ASU CSE 466

Homework 4 is over! It was due at 12:00pm MST on Wednesday 9/19/18. At exactly 12:00pm, the homework server became inaccessible.

Homework 4 is an introduction to exploitation of memory corruption vulnerabilities in binary code. Because of the lack of memory safety in low-level languages, such as C, memory corruption vulnerabilities manifest quite frequently, to brutal effect. You will explore a number of different exploitation scenarios, using different types of flaws to get flags.

In terms of submission and so forth, Homework 4 is based on the same high-level concept as Homeworks 1, 2, and 3. There is a /flag file, and you get to choose one binary on which the SUID flag will be set. Like homework 2, the binaries that you are allowed to choose are all in the /pwn directory.

This gives you exactly 33 targets. There are 11 difficulty levels, denoted by operating system names in increasing lexical ordering – “android” is the set of easiest programs, and “windows” is the set of hardest. Each program takes user input on stdin and contains at least one (intentional) vulnerability. If you exploit it, you can get it to read the flag and print it out to you.

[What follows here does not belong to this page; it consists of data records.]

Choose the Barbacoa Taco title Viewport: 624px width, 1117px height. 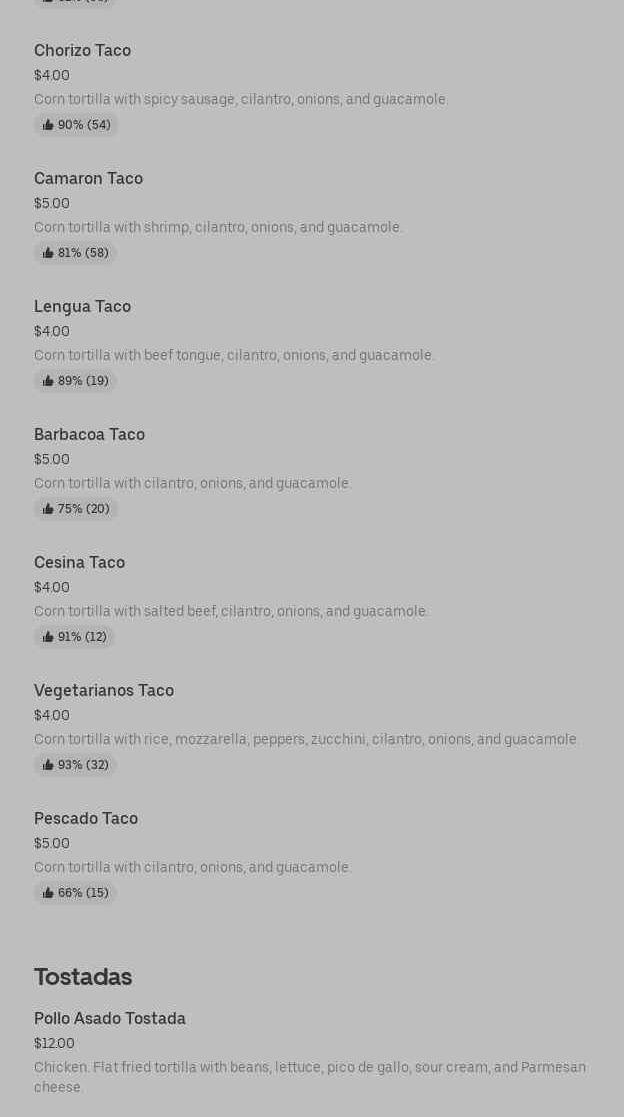tap(89, 434)
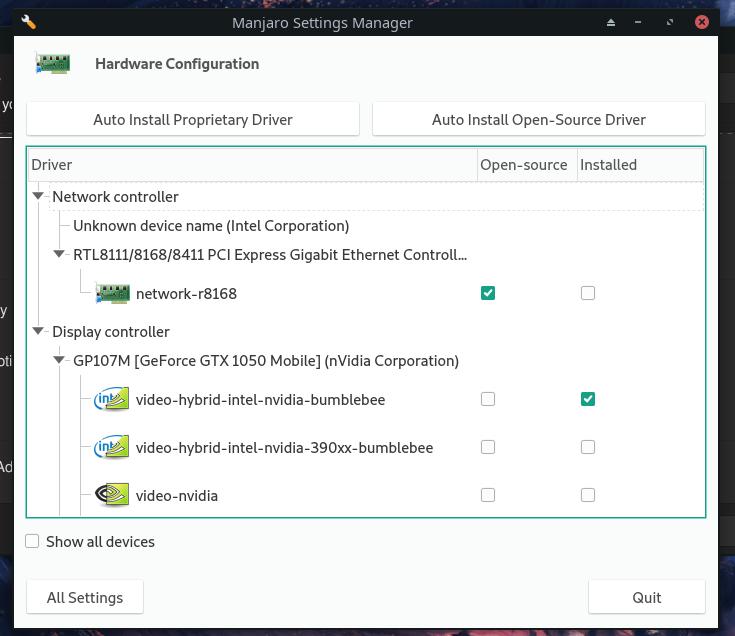This screenshot has width=735, height=636.
Task: Collapse the Display controller tree node
Action: point(38,331)
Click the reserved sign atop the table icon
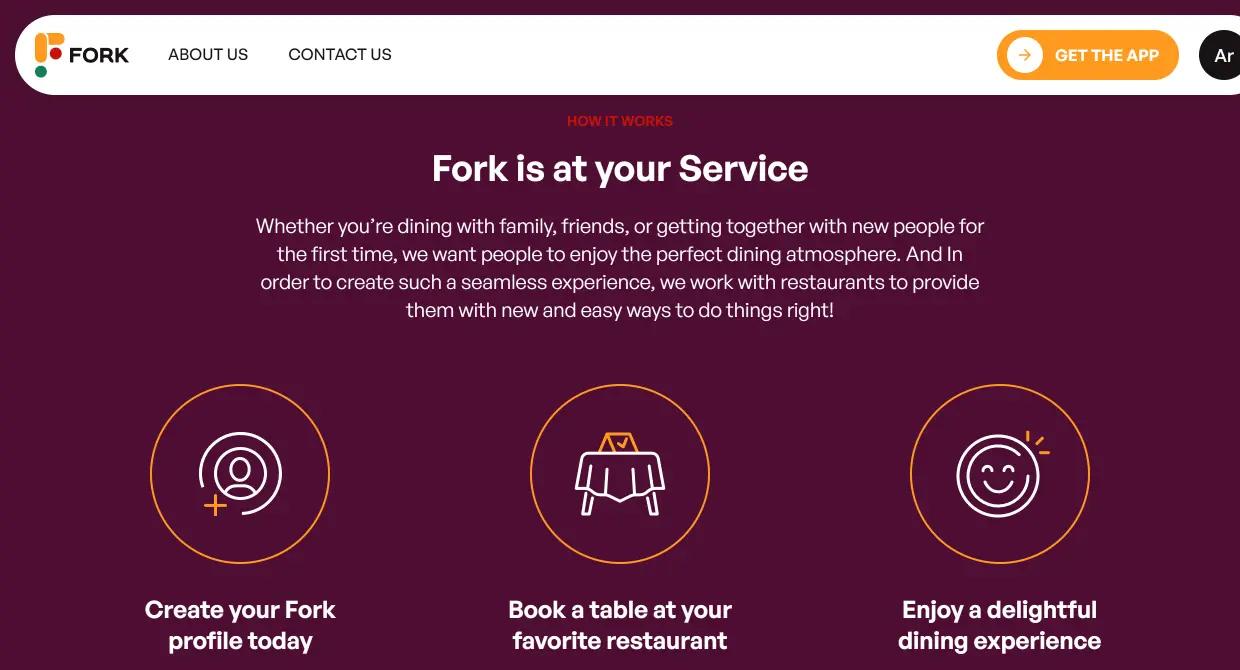Viewport: 1240px width, 670px height. pos(620,442)
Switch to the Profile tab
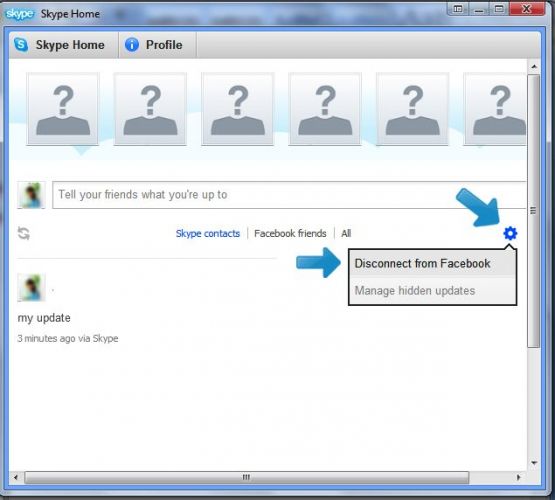The image size is (555, 500). coord(157,45)
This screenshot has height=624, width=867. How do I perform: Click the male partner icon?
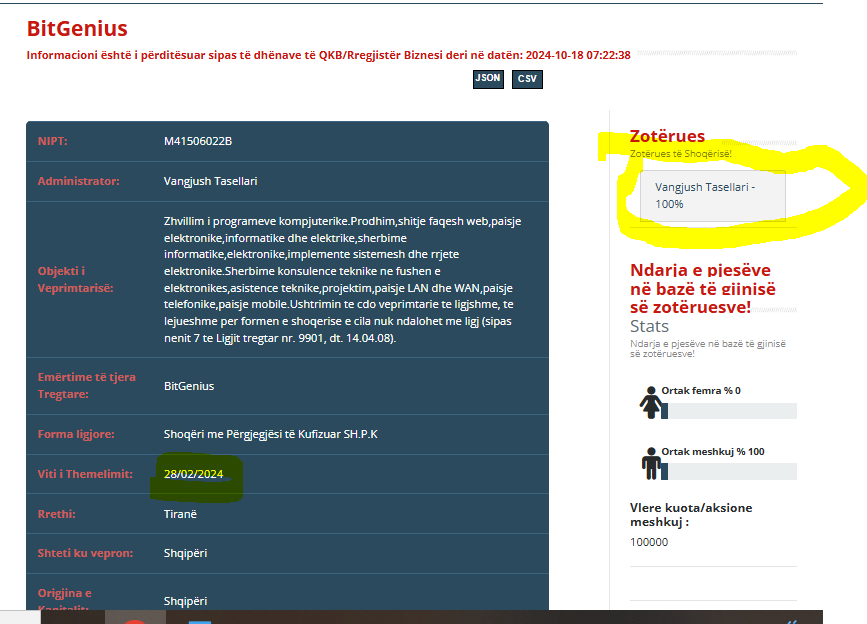pos(650,462)

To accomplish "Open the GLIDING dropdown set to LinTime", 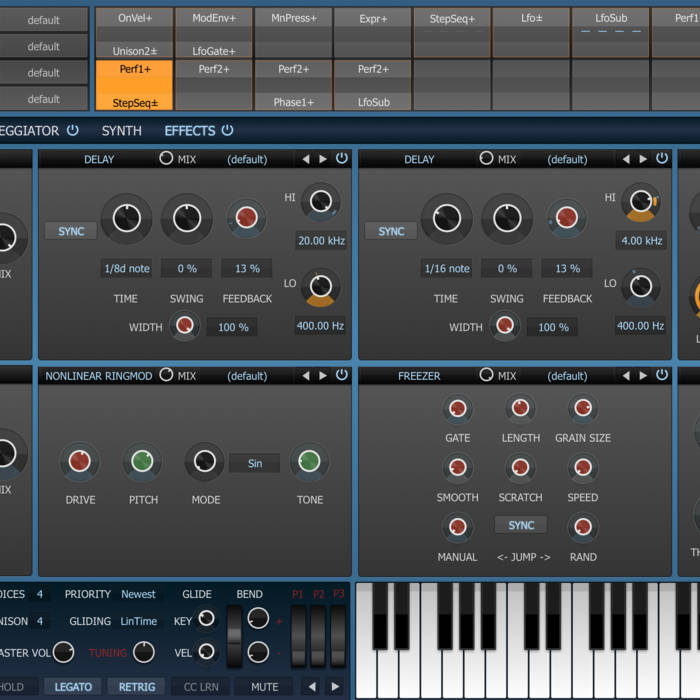I will (x=139, y=621).
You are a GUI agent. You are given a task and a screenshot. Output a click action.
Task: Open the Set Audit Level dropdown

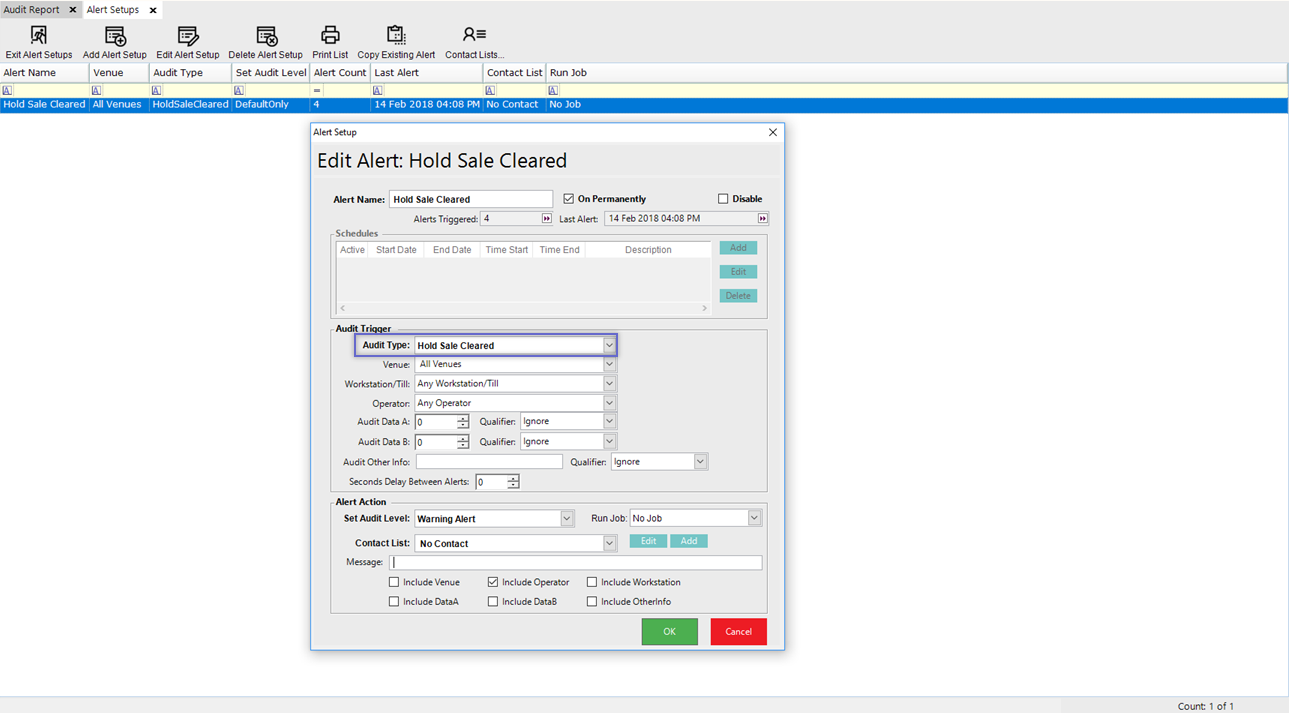566,519
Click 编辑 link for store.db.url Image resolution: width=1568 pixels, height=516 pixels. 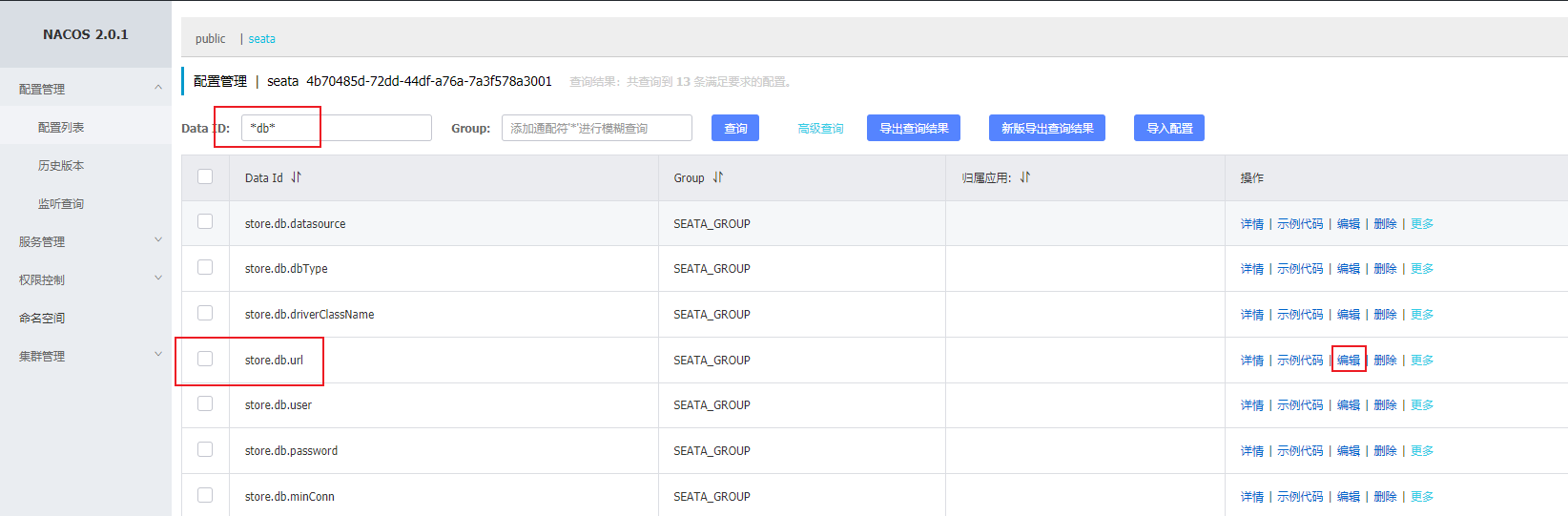click(1348, 360)

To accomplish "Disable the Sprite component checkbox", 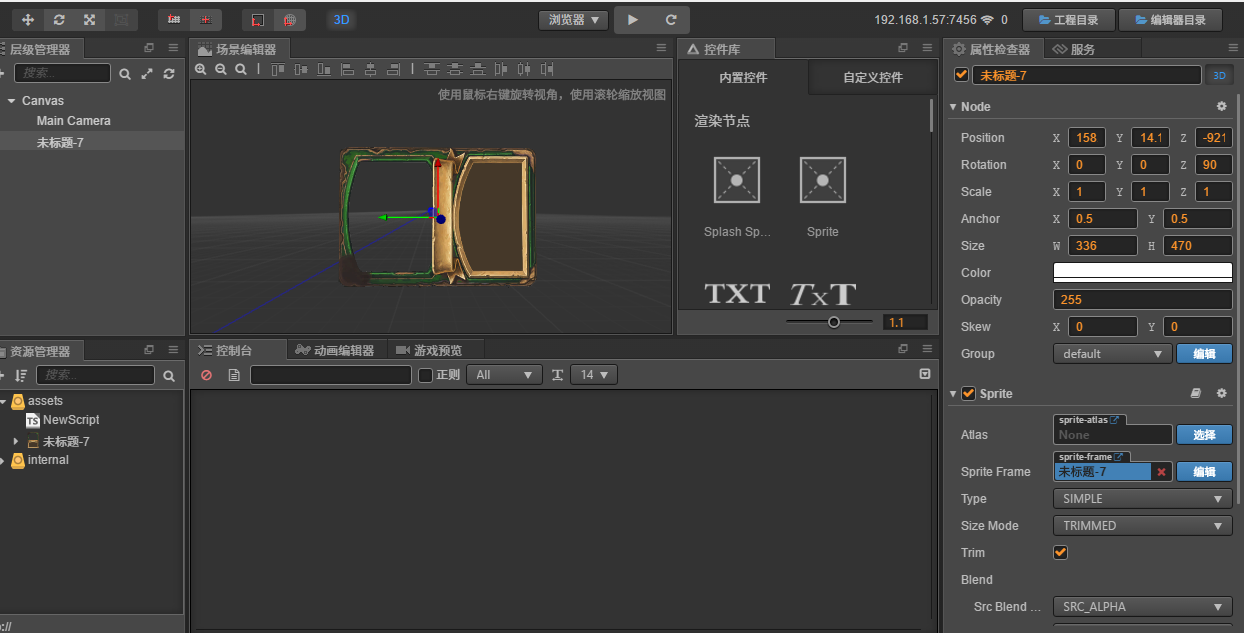I will point(968,394).
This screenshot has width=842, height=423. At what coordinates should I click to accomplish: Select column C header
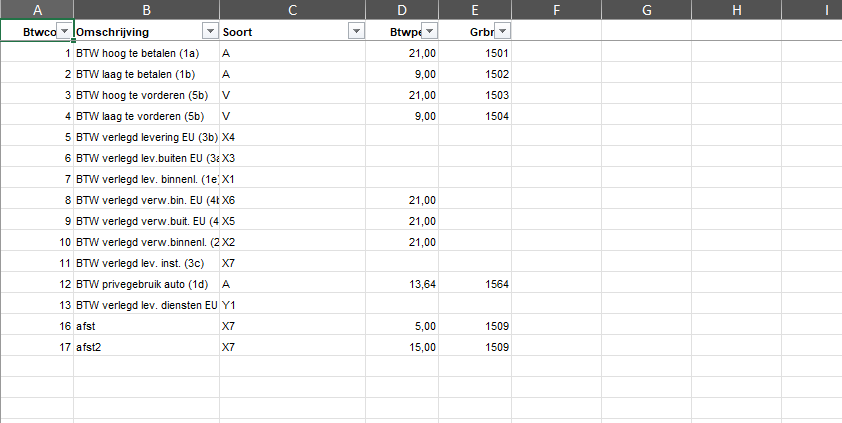pyautogui.click(x=293, y=10)
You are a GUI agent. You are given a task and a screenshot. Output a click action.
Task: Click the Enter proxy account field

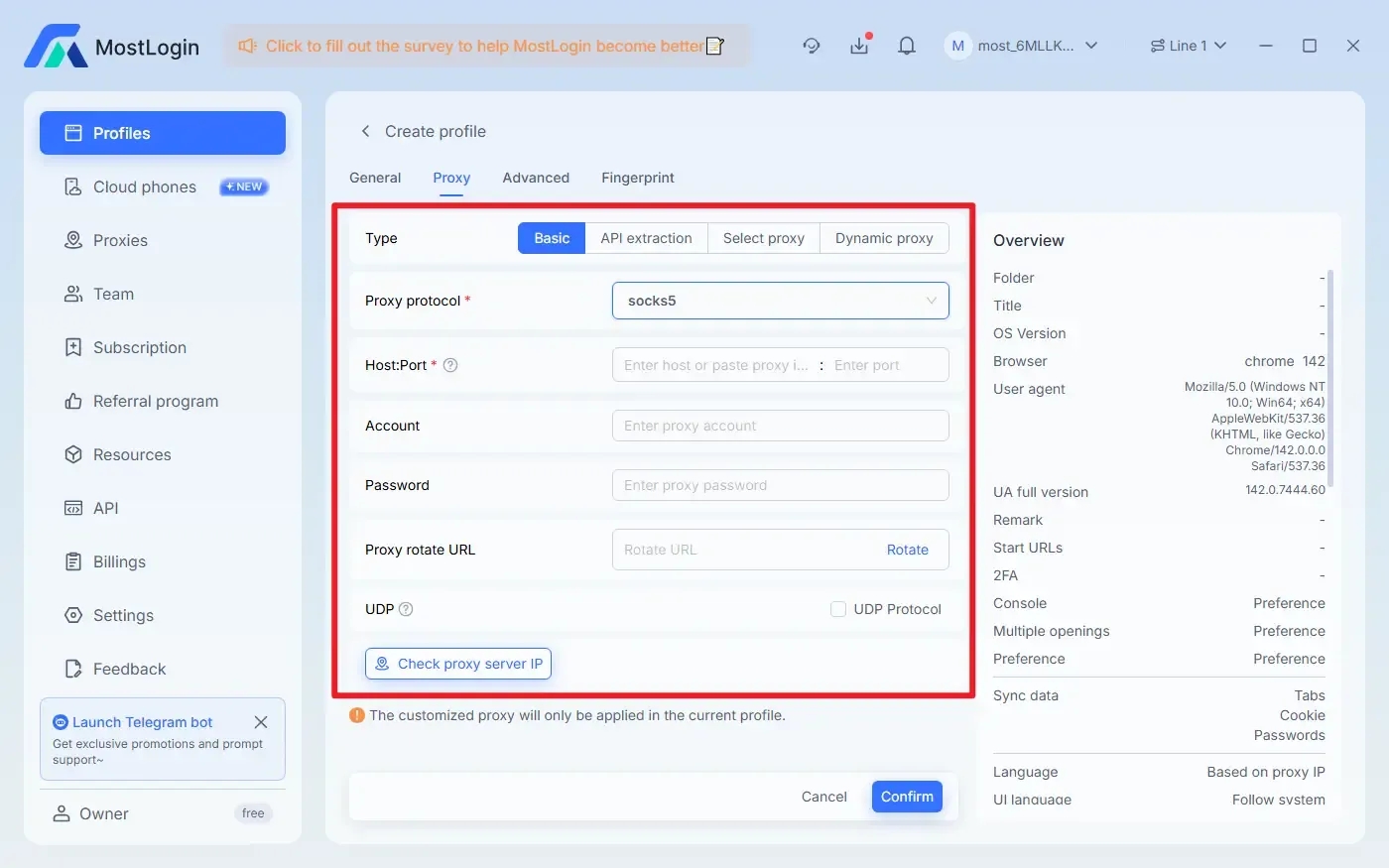pyautogui.click(x=780, y=426)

The up-shot is this: to read the /flag for a binary, you will have to understand how to exploit it.

For this assignment, each flag will earn three points. This means that you can get on the curve by making it through 24 challenges. After 70 points (23.33333333 flags), you will be graded on a curve. Read the syllabus.html the full details of the grading system.

Collaboration Policy

Every student has a unique set of challenges, generated specifically for them. Thus, collaboration is tricky but also more controllable. The policy for this homework is this: you may help a fellow student on exactly one of their challenges.

Accessing Homework 4

The password has been emailed to the class mailing list, and you can check it in the archives.

You can access HW3 using netcat, or a similar program:

nc cse466.pwn.college 23

For scriptable interaction, the same script as for homeworks 1 and 2 will work for homework 3.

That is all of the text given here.